*Source text*
·····
- EUR/CHF has continued to exhibit a high direct correlation with France CAC and Germany DAX.
- China’s core inflation and producer prices for August have indicated a persistent trend of lackluster internal demand.
- Sluggish China’s consumer demand may hurt the profits of key European makers of luxury goods, cars, and machinery.
- Watch the key intermediate support of 0.9255 on the EUR/CHF.
This is a follow-up analysis of our prior report, published on 2 August 2024.
Since the start of September, global benchmark stock indices wobbled where the MSCI All-Country World Index ETF (NASDAQ:ACWI) ended last Friday, 6 September with a weekly loss of 4%, its worst performance since the week of 6 March 2023 during the onset of the US regional banking crisis.
EUR/CHF Continued To Move In Synch With European Stock Indices
Fig 1: 3-month rolling performance CAC 40, DAX, EUR/CHF & other major stock indices (US, UK, Japan) as of 9 Sep 2024 (Source: TradingView)
Last week’s risk-off episode, the EUR/CHF has moved in tandem with two key European benchmark stock indices; the France CAC and Germany DAX as their respective 60-period rolling correlation coefficients have remained at a high positive reading of 0.82 and 0.84 at this time of the writing (see Fig 1).
Weak China Inflation May Stoke Further Downside Pressure in European Equities
Fig 2: China’s consumer inflation & producer prices trends as of Aug 2024 (Source: TradingView)
Today’s release of China inflation data for August suggests that the state of internal demand in China continued to languish and the deflationary risk spiral narrative is back at the forefront without any clear signals and or initiatives by China’s top policymakers to implement more forceful expansionary policies to drive up consumer and business confidence.
China’s core consumer inflation rate (excluding food and energy) continued to decline for four consecutive months as it fell to 0.3% y/y in August from 0.4% in July. Factory gate prices in China represented by produce prices shrank by 1.8% y/y in August, steeper than its 0.8% drop in the previous month and below expectations of a 1.4% fall (see Fig 2).
·····
*Given records*
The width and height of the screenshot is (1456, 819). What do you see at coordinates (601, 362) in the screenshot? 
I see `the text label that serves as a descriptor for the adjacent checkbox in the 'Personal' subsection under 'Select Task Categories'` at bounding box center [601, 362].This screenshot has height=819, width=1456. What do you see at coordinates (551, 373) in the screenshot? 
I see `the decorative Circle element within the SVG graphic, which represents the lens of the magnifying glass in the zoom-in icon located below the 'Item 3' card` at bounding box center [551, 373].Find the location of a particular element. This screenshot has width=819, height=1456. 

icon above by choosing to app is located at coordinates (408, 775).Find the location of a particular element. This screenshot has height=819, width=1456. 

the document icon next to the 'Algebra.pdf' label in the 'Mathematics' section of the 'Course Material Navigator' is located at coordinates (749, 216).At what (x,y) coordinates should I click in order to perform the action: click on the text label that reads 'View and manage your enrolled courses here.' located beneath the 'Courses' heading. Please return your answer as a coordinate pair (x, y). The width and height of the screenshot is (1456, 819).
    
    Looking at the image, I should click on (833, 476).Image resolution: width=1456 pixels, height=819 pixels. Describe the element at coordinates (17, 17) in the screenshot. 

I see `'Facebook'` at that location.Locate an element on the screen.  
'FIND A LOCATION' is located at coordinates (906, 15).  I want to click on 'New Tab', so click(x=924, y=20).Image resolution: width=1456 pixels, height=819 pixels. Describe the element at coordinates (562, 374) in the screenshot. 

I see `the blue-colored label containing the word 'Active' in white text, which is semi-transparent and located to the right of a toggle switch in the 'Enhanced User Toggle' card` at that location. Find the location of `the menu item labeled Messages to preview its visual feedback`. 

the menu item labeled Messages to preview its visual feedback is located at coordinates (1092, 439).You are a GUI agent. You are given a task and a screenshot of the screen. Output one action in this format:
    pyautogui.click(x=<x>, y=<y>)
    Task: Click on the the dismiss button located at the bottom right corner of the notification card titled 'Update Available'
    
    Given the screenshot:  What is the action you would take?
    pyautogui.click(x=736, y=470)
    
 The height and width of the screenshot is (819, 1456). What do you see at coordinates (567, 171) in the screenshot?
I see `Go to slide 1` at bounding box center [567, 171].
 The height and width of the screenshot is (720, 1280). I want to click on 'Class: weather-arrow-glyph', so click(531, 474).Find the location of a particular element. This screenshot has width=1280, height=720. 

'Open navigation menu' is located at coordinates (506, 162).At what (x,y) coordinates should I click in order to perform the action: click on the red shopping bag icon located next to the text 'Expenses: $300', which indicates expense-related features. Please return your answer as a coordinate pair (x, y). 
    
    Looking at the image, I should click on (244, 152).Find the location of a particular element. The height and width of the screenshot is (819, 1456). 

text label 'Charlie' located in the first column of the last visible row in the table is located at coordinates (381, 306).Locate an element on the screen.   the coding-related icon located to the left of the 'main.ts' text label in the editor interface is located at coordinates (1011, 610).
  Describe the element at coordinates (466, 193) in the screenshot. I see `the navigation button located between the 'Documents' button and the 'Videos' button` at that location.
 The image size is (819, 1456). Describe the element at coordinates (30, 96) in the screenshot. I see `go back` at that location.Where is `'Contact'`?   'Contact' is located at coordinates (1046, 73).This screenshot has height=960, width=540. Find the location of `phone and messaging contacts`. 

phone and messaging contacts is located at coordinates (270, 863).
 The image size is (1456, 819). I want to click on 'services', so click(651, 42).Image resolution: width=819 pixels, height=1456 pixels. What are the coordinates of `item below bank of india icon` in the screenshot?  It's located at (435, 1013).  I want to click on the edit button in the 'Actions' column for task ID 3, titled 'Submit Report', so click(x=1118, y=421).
·····
*Problem to solve*
In the EUR/CHF market analysis, what 60-period rolling correlation coefficients does EUR/CHF show with the France CAC and the Germany DAX?

*Exercise result*
0.82 with the France CAC and 0.84 with the Germany DAX.